Tuesday, January 15, 2013

New Year's Resolutions

I've never really participated in the tradition of New Year's resolutions.  For one thing, I think you should make resolutions at any time you think you need them.  For another, the societal expectation is that you'll fail at them, so perversely it seems to be actually a list of things you half-heartedly wish you would do better but know you won't.  Nonetheless, I do have a few items this year.

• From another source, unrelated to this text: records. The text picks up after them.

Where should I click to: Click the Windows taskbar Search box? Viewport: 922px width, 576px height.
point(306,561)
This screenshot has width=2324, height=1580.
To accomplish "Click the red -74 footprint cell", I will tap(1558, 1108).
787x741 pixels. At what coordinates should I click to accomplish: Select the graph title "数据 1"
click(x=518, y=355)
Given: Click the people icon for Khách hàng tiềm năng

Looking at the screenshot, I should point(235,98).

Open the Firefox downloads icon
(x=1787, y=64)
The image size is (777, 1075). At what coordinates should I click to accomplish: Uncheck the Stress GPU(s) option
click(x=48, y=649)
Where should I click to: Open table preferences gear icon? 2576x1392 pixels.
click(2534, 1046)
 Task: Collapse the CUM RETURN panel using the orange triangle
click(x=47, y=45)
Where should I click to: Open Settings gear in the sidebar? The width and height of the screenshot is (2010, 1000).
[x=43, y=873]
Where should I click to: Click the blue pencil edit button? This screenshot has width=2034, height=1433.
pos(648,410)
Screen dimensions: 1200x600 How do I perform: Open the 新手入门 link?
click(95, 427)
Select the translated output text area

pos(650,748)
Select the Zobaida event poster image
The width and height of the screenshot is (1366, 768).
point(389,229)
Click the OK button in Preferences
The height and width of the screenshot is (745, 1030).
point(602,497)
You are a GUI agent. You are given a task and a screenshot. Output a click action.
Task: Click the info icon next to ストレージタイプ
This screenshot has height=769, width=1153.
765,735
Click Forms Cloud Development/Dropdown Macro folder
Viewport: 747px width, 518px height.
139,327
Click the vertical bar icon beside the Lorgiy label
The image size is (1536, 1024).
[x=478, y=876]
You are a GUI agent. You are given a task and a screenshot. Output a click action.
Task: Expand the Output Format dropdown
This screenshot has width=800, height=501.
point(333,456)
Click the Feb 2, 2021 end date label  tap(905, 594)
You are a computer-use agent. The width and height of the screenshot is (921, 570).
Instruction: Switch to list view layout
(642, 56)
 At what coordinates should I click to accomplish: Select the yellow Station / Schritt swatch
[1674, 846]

WHEREAS I am in the third year of my PhD, and

WHEREAS extensive delay in completion of my degree would be detrimental to both my professional progress and my financial situation, and

WHEREAS I participate in an unusually high number of activities, which situation requires efficiency of effort for me to continue in them all,

THEREFORE BE IT RESOLVED

  • that I will submit my dissertation within the calendar year 2013;
  • that I will reply to emails promptly, even if the situation is delicate and/or I am afraid of a negative response to my message;
  • that I will not torture myself about situations beyond my control, be they personal relationships or rowing arrangements.